I have 4 tables (I've specified main columns for each):
monitors(id)monitor_node(monitor_id, node_id, average_response_time)monitor_checks(id, monitor_id, node_id, response_time)nodes(id)
Their relations:
1 monitor - N checks
N monitor - N nodes
1 check - 1 monitor & 1 node
So, I'm logging a lot of checks for each monitor. Monitor_checks will have millions of rows (approximately up to 500 millions).
When I insert another bunch of checks (~1k checks), I need to calculate average response time per node (table monitor_node, column average_response_time).
I'm pretty sure I'm doing it the wrong way and I need a faster solution. What I do now: after inserting 1k rows in monitor_checks I calculate average response time for each monitor (grouping by monitor_id). Then, based on this info I make an array and use insert ... on duplicate key update for monitor_node table, in order to do bulk update. Apart from average response time I calculate some other attributes, which goes along with response time in this bulk update.

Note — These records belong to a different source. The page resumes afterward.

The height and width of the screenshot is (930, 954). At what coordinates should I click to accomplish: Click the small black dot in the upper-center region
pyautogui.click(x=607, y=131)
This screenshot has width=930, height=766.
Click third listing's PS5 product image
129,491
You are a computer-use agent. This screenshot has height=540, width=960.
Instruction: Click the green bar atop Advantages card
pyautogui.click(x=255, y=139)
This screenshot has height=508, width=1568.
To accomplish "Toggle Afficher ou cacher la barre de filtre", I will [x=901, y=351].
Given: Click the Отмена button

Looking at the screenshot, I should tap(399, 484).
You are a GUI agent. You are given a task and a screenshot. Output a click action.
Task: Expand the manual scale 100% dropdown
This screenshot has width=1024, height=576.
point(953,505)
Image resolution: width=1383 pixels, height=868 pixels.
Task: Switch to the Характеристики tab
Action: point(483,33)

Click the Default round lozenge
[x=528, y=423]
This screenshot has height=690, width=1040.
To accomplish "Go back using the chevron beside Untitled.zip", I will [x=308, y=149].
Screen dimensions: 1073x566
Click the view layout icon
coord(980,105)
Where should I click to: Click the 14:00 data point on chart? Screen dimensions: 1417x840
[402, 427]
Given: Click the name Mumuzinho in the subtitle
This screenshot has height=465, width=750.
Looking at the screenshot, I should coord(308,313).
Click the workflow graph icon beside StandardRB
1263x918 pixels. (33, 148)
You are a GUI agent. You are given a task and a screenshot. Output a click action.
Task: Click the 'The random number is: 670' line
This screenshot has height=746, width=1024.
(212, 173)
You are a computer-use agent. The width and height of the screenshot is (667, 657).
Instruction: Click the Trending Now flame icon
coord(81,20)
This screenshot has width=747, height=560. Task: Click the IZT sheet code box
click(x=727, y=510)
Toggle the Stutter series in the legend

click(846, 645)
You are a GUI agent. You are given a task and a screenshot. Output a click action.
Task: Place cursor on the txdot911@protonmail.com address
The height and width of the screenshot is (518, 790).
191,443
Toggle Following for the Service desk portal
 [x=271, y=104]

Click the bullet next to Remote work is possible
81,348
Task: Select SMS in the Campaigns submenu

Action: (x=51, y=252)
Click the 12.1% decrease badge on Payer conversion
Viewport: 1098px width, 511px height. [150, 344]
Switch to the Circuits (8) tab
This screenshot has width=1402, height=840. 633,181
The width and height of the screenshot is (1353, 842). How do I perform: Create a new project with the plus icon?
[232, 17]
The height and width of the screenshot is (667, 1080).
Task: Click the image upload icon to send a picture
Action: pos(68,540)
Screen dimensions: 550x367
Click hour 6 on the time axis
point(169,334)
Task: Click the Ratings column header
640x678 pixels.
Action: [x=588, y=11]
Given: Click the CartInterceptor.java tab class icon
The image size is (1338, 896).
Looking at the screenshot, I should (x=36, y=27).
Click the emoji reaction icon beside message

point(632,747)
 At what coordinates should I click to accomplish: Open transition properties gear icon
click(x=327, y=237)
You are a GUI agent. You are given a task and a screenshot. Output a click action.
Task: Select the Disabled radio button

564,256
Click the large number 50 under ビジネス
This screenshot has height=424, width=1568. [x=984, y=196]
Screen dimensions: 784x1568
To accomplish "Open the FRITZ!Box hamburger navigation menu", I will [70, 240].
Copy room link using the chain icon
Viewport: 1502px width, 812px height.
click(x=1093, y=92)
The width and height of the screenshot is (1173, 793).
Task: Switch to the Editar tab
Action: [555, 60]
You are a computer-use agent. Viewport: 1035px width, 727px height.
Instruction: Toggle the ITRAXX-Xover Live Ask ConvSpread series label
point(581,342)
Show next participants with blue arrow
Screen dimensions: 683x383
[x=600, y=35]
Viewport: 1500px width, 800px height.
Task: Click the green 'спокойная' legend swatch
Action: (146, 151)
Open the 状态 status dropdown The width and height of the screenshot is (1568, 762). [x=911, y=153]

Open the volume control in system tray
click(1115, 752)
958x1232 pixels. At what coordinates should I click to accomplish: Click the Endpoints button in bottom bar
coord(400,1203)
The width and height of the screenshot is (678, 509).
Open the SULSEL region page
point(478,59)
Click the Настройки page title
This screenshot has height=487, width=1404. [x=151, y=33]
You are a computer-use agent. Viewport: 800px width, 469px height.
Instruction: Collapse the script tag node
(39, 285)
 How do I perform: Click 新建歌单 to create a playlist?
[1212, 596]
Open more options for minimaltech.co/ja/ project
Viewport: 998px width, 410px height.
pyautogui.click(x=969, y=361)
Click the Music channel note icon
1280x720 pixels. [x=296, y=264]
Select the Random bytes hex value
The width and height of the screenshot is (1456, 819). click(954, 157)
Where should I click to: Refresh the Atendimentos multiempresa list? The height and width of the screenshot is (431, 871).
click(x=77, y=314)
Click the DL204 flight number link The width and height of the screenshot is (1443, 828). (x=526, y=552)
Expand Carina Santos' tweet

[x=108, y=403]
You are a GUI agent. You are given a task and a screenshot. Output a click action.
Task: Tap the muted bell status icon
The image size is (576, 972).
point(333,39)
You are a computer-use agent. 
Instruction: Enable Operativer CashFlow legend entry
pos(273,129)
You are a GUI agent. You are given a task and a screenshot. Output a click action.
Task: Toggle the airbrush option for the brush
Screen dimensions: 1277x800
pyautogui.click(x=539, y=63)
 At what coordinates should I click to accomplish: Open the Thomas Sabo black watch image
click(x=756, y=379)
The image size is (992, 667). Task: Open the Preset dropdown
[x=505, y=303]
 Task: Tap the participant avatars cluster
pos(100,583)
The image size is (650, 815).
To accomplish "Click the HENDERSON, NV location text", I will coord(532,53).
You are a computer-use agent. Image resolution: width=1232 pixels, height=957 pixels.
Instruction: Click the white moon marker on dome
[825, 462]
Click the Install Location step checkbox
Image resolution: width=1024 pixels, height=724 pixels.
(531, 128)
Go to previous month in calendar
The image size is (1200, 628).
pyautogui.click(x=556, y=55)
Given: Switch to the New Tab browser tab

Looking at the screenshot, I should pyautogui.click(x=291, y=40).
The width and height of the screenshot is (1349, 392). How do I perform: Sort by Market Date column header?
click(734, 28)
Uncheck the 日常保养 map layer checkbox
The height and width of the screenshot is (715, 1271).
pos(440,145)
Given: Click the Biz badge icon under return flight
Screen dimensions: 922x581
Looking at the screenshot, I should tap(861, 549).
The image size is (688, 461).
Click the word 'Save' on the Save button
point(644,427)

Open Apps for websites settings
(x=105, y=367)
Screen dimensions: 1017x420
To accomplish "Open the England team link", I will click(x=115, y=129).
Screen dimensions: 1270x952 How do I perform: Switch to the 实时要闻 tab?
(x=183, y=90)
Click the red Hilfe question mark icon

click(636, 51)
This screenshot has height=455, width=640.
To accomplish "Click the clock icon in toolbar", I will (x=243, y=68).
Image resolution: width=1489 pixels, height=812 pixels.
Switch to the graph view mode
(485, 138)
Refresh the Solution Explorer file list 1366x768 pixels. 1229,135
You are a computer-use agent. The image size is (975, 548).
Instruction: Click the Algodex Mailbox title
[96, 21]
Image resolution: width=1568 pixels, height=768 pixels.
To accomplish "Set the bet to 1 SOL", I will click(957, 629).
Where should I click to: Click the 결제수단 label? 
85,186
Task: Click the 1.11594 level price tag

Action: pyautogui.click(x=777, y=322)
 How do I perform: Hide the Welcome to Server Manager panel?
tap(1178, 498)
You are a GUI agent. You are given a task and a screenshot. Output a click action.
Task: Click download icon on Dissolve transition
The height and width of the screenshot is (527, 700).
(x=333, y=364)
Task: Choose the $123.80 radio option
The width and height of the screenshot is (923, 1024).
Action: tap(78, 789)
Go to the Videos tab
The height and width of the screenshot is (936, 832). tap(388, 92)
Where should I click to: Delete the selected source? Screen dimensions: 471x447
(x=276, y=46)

Making the array with info and executing insert ... on duplicate key update is fast enough.
The slow query is:
select monitor_id, avg(response_time) as avg_response_time
from `monitor_checks`
where `node_id` = 2
group by `monitor_id`
which takes like ~10-20 seconds for ~4m rows I guess.
I also realised that it's not necessary to get average time based on all checks, I can as well use last 50-100 rows. But I couldn't figure out how to do this. I got a fancy solution for grouping checks for each monitor and limit them for some number of rows: How to get latest 2 records of each group but it took way too long as well.
So the question is: how to quickly recalculate average response times in monitor_node when inserting ~1k rows in monitor_checks table?
DB Fiddle: https://dbfiddle.uk/?rdbms=mysql_8.0&fiddle=bd95afc030361bf1d87f8bc5c3935c2f
Final desired result:
monitor_id node_id average_response_time
1 1 0.30
1 2 0.25
2 1 0.55
2 2 0.65